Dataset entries
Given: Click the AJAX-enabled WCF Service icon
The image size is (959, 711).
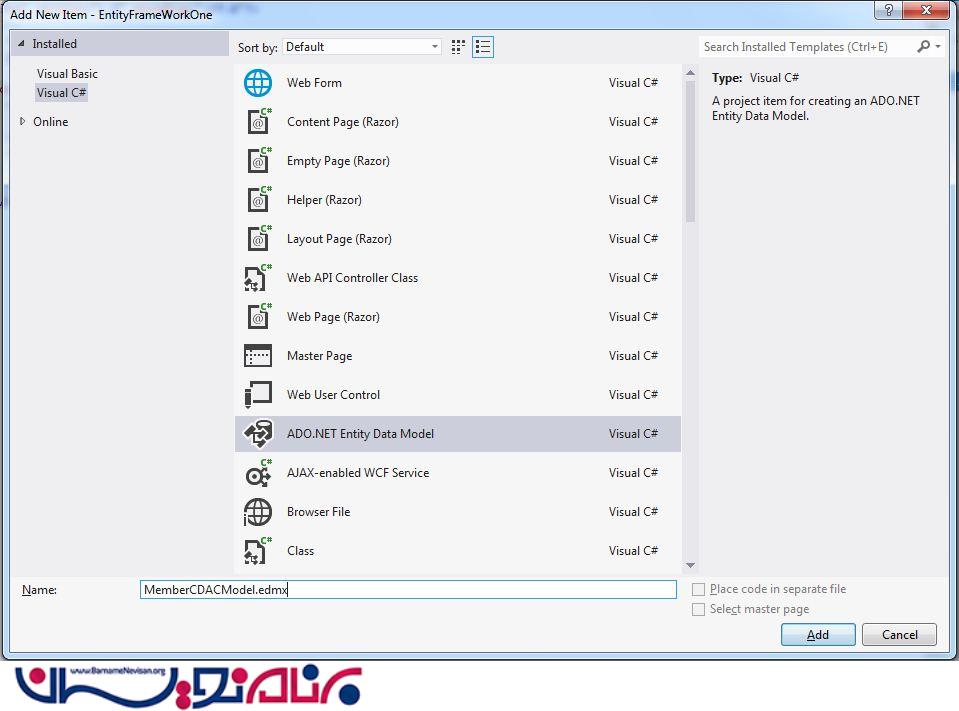Looking at the screenshot, I should pos(258,473).
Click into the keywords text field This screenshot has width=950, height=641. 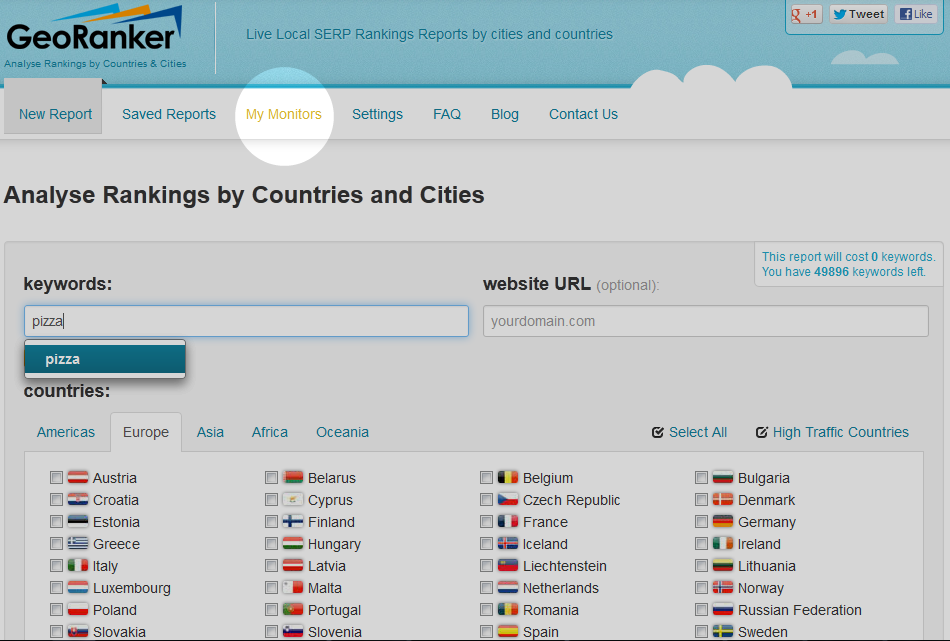pyautogui.click(x=246, y=321)
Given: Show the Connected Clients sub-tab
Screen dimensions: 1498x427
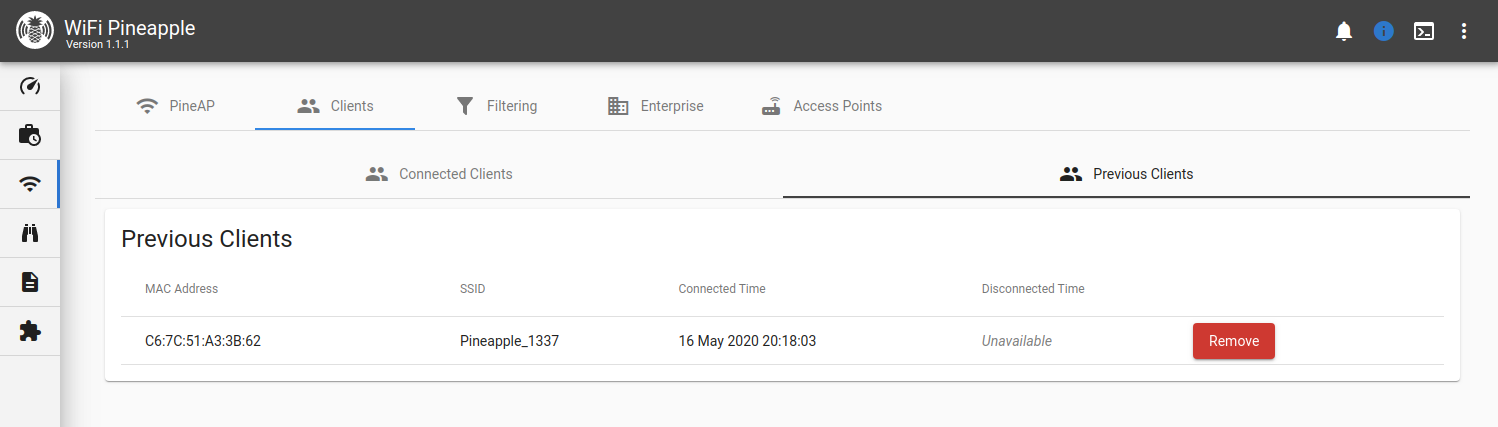Looking at the screenshot, I should [439, 174].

# What needs to be done
Pictures must be left out. Repeat exactly the lines from the one containing "Given: Show the Connected Clients sub-tab" through the final line of the data.

# Output below
Given: Show the Connected Clients sub-tab
Screen dimensions: 1498x427
Looking at the screenshot, I should [439, 174].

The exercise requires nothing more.